Police believe three incidents since October are connected: the drive-by shooting of a home in Rundle on New Year's Day, the shooting at a northeast Co-op store two weeks later and the Oct. 14 shooting at a northeast bar where one man was injured. 

And investigators aren't ruling out a connection to at least one unsolved homicide in the last six months.

Still Walker says the recent violence isn't at the same level the city saw during the FOB and FK era.

"We're always concerned about something like that and we're not there yet," said Walker. "The Calgary Police Service today is so much better prepared than we were 10 to 12 years ago to deal with things like this."

Organized crime expected in large cities

Both the Real Time Operations Centre (RTOC) and the guns and gangs unit are new to the police service since that gang war, plus Walker says the strategies and tactics gained through experience. 

Walker also welcomes new resources being re-allocated from the HEAT (High Enforcement Auto Theft) team to the intelligence unit, which includes guns and gangs. 

"We'll take all the resources that we can get.... Right now we're trying to deal with shootings and organized crime," said Walker. "Absolutely we're only going to benefit from having more investigators."

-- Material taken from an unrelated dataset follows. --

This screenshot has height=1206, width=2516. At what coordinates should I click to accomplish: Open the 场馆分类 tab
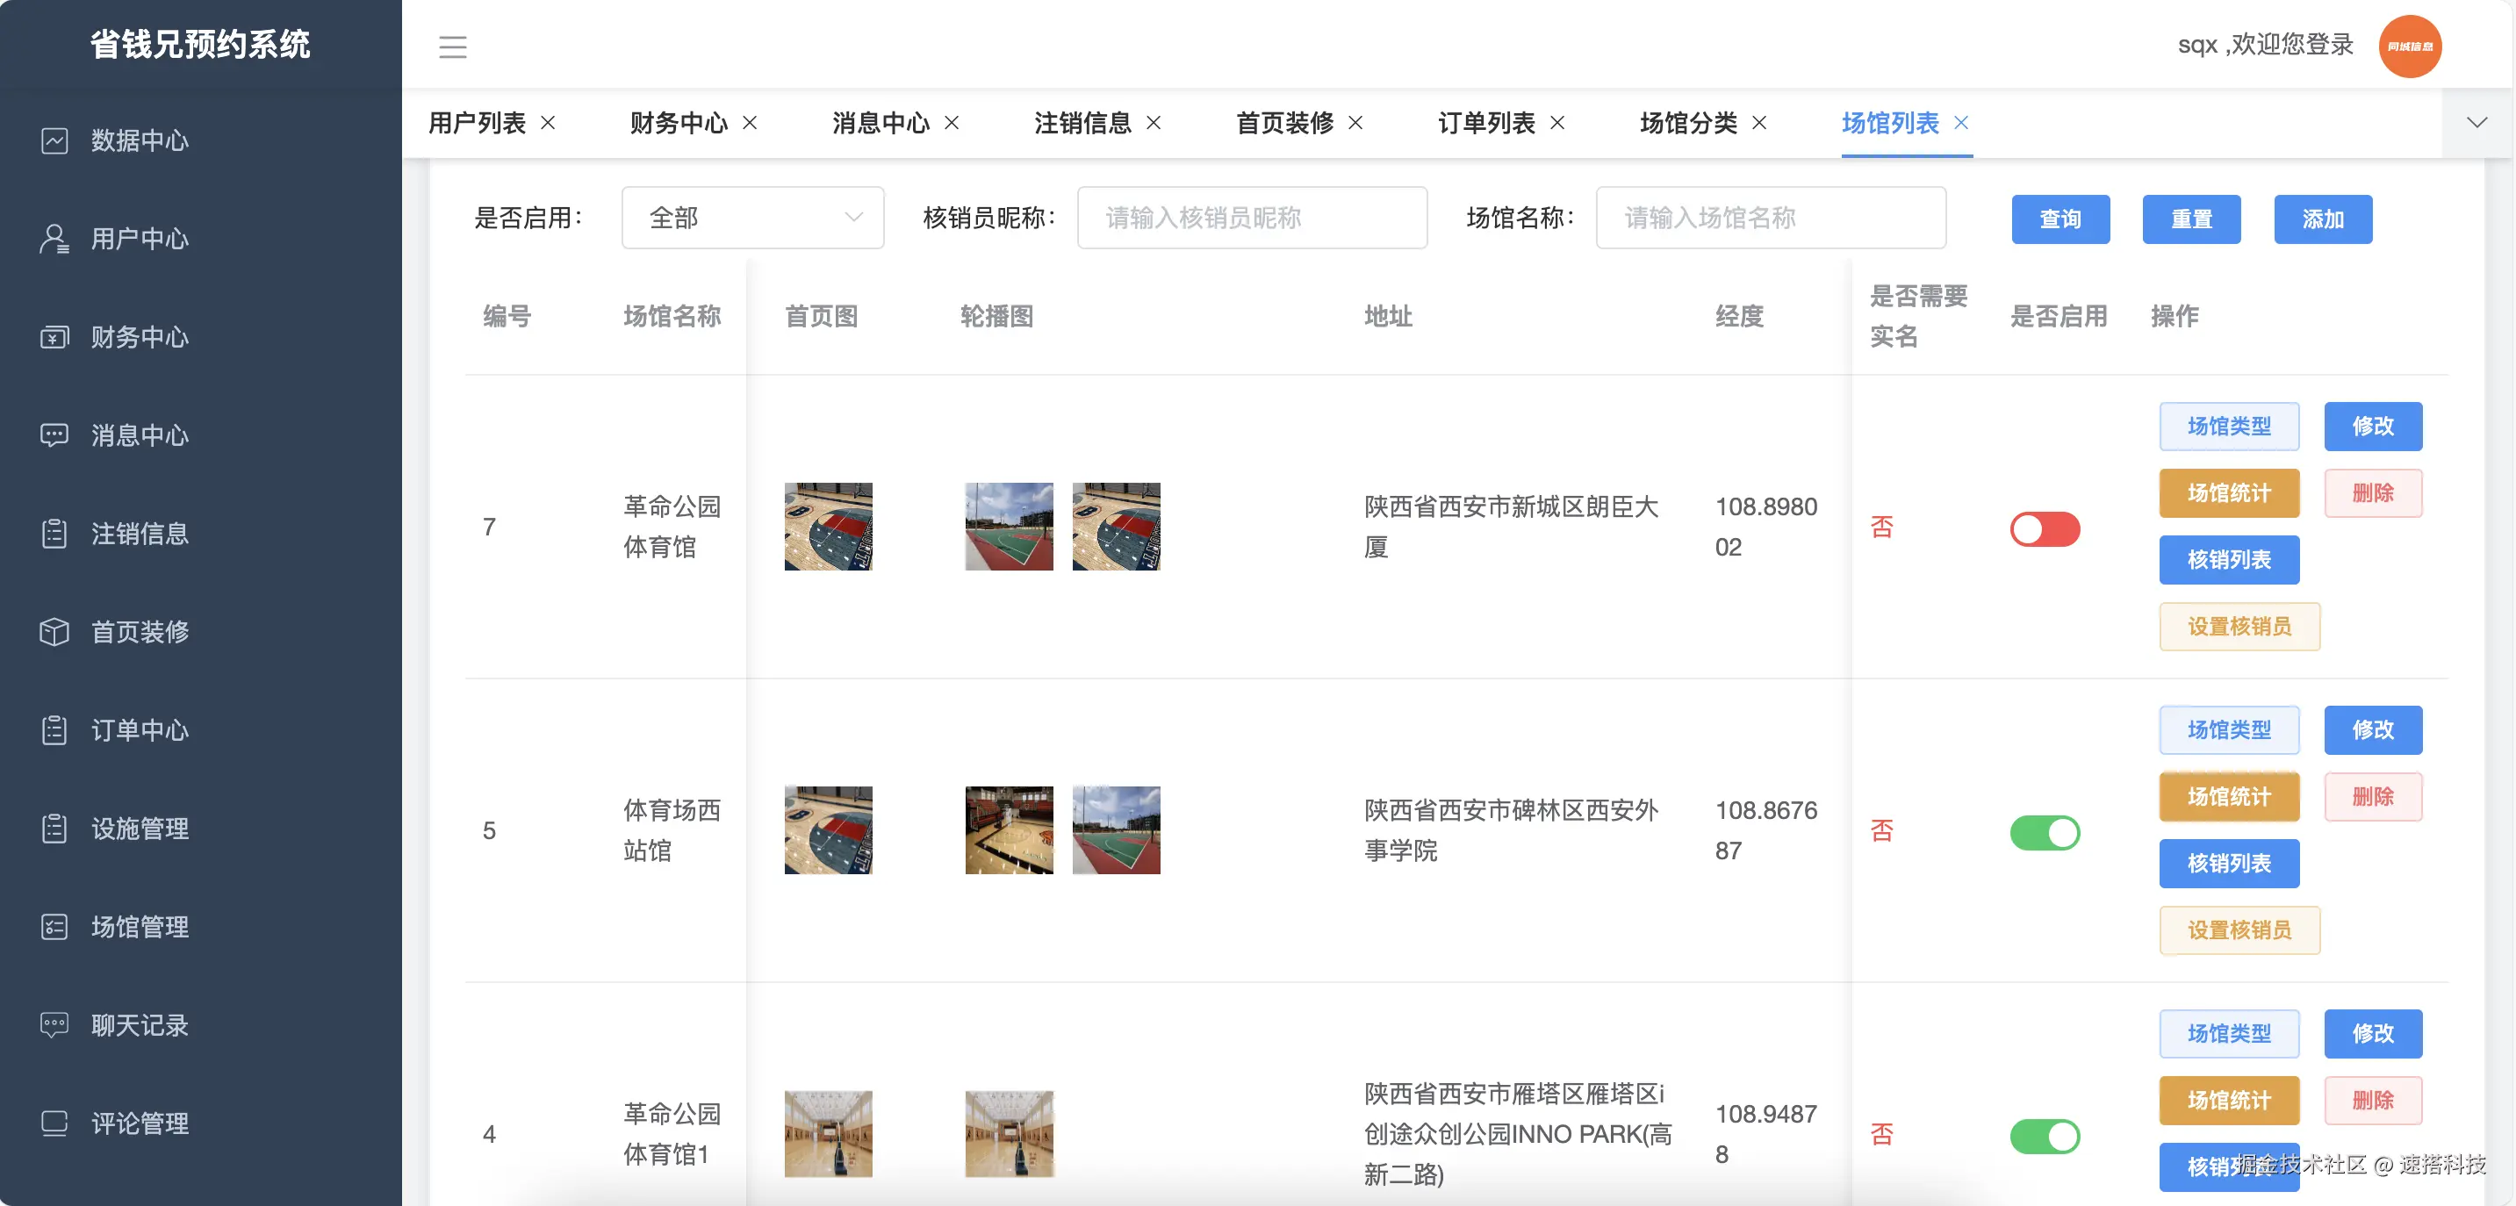click(x=1689, y=123)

Still he says in a city of 1.2 million, an organized crime presence is to be expected.

"They're only here because they sell commodities and services and there are Calgarians out there buying this stuff up," said Walker. "If I could wave a magic wand and take away Calgary's appetite for illicit substances and services, we would cripple organized crime."

Walker says it's difficult though to define or put a name on a particular criminal group.

"There are a host of loosely associated networks out there in Calgary that profit from organized criminal activity and the interplay between these groups is fairly fluid at times," said Walker. "What I'm saying is you can draw a box around a chunk of them and within that chunk there's interplay going on between rivals right now but it's isolated to that group."

The biggest challenge for the unit, according to Walker is getting community co-operation.

"If the community steps up and helps us there's really not much we can't accomplish."